Print the data exactly as it appears, keeping every word.

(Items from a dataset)
——

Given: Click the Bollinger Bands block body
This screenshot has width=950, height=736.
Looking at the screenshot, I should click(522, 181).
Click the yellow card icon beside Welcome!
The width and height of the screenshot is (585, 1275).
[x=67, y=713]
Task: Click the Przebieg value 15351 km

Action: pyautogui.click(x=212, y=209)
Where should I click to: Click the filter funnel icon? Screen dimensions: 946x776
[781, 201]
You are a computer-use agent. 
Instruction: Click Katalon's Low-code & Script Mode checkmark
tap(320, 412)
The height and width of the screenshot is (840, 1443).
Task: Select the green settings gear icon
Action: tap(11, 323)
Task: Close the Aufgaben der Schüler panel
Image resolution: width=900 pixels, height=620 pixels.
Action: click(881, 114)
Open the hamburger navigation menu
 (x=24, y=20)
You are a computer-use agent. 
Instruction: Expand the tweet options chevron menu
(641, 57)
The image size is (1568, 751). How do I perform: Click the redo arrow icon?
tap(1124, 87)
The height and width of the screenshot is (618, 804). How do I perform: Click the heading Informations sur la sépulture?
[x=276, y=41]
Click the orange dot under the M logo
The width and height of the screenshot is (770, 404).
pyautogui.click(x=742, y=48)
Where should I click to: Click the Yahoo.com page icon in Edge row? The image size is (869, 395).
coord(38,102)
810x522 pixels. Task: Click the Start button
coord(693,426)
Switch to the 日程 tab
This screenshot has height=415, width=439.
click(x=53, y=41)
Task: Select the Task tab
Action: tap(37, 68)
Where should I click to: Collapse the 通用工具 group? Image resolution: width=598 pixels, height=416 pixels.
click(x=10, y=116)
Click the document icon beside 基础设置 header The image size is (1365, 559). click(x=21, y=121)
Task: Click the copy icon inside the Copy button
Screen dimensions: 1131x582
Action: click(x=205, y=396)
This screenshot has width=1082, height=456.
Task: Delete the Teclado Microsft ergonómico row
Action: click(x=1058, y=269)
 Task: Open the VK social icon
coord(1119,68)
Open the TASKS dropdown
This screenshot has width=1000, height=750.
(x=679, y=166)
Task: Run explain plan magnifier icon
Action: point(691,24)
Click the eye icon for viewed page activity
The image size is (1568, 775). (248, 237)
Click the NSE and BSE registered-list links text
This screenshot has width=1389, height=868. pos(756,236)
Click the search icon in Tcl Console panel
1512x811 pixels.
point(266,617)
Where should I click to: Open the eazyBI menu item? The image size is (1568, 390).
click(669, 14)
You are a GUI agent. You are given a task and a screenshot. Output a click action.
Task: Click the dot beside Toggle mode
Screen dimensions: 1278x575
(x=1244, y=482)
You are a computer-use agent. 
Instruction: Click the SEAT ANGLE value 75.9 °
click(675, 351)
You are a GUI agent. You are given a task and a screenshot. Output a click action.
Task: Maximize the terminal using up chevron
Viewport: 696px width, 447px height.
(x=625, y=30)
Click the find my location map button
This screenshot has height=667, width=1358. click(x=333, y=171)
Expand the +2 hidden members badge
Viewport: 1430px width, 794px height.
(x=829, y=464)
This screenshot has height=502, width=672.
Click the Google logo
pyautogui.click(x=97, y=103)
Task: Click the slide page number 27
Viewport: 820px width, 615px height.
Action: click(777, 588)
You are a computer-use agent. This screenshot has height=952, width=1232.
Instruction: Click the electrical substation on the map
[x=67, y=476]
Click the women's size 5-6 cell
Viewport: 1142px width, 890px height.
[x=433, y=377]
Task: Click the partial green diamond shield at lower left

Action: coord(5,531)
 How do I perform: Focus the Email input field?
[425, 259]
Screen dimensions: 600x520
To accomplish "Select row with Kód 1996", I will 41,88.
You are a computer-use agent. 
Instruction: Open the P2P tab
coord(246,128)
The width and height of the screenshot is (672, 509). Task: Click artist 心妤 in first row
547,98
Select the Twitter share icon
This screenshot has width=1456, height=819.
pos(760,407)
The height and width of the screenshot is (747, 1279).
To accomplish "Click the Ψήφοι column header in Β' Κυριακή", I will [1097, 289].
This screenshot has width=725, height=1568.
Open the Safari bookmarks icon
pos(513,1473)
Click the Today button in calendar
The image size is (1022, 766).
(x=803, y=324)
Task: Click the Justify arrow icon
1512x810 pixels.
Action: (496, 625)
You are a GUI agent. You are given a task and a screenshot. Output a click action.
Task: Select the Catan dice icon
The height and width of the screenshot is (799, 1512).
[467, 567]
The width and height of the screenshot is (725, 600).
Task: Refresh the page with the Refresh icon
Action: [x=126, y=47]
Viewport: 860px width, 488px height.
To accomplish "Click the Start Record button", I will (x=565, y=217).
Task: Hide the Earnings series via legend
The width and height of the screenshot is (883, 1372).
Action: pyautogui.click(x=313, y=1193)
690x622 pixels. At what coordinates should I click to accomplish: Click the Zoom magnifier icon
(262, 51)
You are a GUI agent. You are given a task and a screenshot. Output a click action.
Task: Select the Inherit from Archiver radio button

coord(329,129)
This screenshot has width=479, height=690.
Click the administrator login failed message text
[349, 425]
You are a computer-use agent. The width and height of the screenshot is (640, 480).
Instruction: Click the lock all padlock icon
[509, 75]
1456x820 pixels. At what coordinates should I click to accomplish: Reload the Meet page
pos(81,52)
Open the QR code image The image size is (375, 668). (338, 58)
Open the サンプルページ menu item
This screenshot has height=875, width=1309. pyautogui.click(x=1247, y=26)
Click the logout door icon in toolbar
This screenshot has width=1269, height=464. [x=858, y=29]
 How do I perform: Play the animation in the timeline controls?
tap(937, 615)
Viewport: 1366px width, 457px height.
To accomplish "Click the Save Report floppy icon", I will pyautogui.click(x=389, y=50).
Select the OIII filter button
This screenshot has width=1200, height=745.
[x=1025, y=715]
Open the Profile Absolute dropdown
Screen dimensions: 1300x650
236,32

——

▶ [EXERCISE OUTPUT]
Given: Click the Bollinger Bands block body
This screenshot has width=950, height=736.
Looking at the screenshot, I should click(522, 181).
Click the yellow card icon beside Welcome!
The width and height of the screenshot is (585, 1275).
[x=67, y=713]
Task: Click the Przebieg value 15351 km

Action: pyautogui.click(x=212, y=209)
Where should I click to: Click the filter funnel icon? Screen dimensions: 946x776
[781, 201]
You are a computer-use agent. 
Instruction: Click Katalon's Low-code & Script Mode checkmark
tap(320, 412)
The height and width of the screenshot is (840, 1443).
Task: Select the green settings gear icon
Action: tap(11, 323)
Task: Close the Aufgaben der Schüler panel
Image resolution: width=900 pixels, height=620 pixels.
Action: click(881, 114)
Open the hamburger navigation menu
 (x=24, y=20)
You are a computer-use agent. 
Instruction: Expand the tweet options chevron menu
(641, 57)
The image size is (1568, 751). How do I perform: Click the redo arrow icon?
tap(1124, 87)
The height and width of the screenshot is (618, 804). How do I perform: Click the heading Informations sur la sépulture?
[x=276, y=41]
Click the orange dot under the M logo
The width and height of the screenshot is (770, 404).
pyautogui.click(x=742, y=48)
Where should I click to: Click the Yahoo.com page icon in Edge row? The image size is (869, 395).
coord(38,102)
810x522 pixels. Task: Click the Start button
coord(693,426)
Switch to the 日程 tab
This screenshot has height=415, width=439.
click(x=53, y=41)
Task: Select the Task tab
Action: tap(37, 68)
Where should I click to: Collapse the 通用工具 group? Image resolution: width=598 pixels, height=416 pixels.
click(x=10, y=116)
Click the document icon beside 基础设置 header The image size is (1365, 559). click(x=21, y=121)
Task: Click the copy icon inside the Copy button
Screen dimensions: 1131x582
Action: click(x=205, y=396)
This screenshot has width=1082, height=456.
Task: Delete the Teclado Microsft ergonómico row
Action: click(x=1058, y=269)
 Task: Open the VK social icon
coord(1119,68)
Open the TASKS dropdown
This screenshot has width=1000, height=750.
(x=679, y=166)
Task: Run explain plan magnifier icon
Action: point(691,24)
Click the eye icon for viewed page activity
The image size is (1568, 775). (248, 237)
Click the NSE and BSE registered-list links text
This screenshot has width=1389, height=868. pos(756,236)
Click the search icon in Tcl Console panel
1512x811 pixels.
point(266,617)
Where should I click to: Open the eazyBI menu item? The image size is (1568, 390).
click(669, 14)
You are a GUI agent. You are given a task and a screenshot. Output a click action.
Task: Click the dot beside Toggle mode
Screen dimensions: 1278x575
(x=1244, y=482)
You are a computer-use agent. 
Instruction: Click the SEAT ANGLE value 75.9 °
click(675, 351)
You are a GUI agent. You are given a task and a screenshot. Output a click action.
Task: Maximize the terminal using up chevron
Viewport: 696px width, 447px height.
(x=625, y=30)
Click the find my location map button
This screenshot has height=667, width=1358. click(x=333, y=171)
Expand the +2 hidden members badge
Viewport: 1430px width, 794px height.
(x=829, y=464)
This screenshot has height=502, width=672.
Click the Google logo
pyautogui.click(x=97, y=103)
Task: Click the slide page number 27
Viewport: 820px width, 615px height.
Action: click(777, 588)
You are a computer-use agent. This screenshot has height=952, width=1232.
Instruction: Click the electrical substation on the map
[x=67, y=476]
Click the women's size 5-6 cell
Viewport: 1142px width, 890px height.
[x=433, y=377]
Task: Click the partial green diamond shield at lower left

Action: coord(5,531)
 How do I perform: Focus the Email input field?
[425, 259]
Screen dimensions: 600x520
To accomplish "Select row with Kód 1996", I will 41,88.
You are a computer-use agent. 
Instruction: Open the P2P tab
coord(246,128)
The width and height of the screenshot is (672, 509). Task: Click artist 心妤 in first row
547,98
Select the Twitter share icon
This screenshot has width=1456, height=819.
pos(760,407)
The height and width of the screenshot is (747, 1279).
To accomplish "Click the Ψήφοι column header in Β' Κυριακή", I will [1097, 289].
This screenshot has width=725, height=1568.
Open the Safari bookmarks icon
pos(513,1473)
Click the Today button in calendar
The image size is (1022, 766).
(x=803, y=324)
Task: Click the Justify arrow icon
1512x810 pixels.
Action: (496, 625)
You are a GUI agent. You are given a task and a screenshot. Output a click action.
Task: Select the Catan dice icon
The height and width of the screenshot is (799, 1512).
[467, 567]
The width and height of the screenshot is (725, 600).
Task: Refresh the page with the Refresh icon
Action: [x=126, y=47]
Viewport: 860px width, 488px height.
To accomplish "Click the Start Record button", I will (x=565, y=217).
Task: Hide the Earnings series via legend
The width and height of the screenshot is (883, 1372).
Action: pyautogui.click(x=313, y=1193)
690x622 pixels. At what coordinates should I click to accomplish: Click the Zoom magnifier icon
(262, 51)
You are a GUI agent. You are given a task and a screenshot. Output a click action.
Task: Select the Inherit from Archiver radio button

coord(329,129)
This screenshot has width=479, height=690.
Click the administrator login failed message text
[349, 425]
You are a computer-use agent. The width and height of the screenshot is (640, 480).
Instruction: Click the lock all padlock icon
[509, 75]
1456x820 pixels. At what coordinates should I click to accomplish: Reload the Meet page
pos(81,52)
Open the QR code image The image size is (375, 668). (338, 58)
Open the サンプルページ menu item
This screenshot has height=875, width=1309. pyautogui.click(x=1247, y=26)
Click the logout door icon in toolbar
This screenshot has width=1269, height=464. [x=858, y=29]
 How do I perform: Play the animation in the timeline controls?
tap(937, 615)
Viewport: 1366px width, 457px height.
To accomplish "Click the Save Report floppy icon", I will pyautogui.click(x=389, y=50).
Select the OIII filter button
This screenshot has width=1200, height=745.
[x=1025, y=715]
Open the Profile Absolute dropdown
Screen dimensions: 1300x650
236,32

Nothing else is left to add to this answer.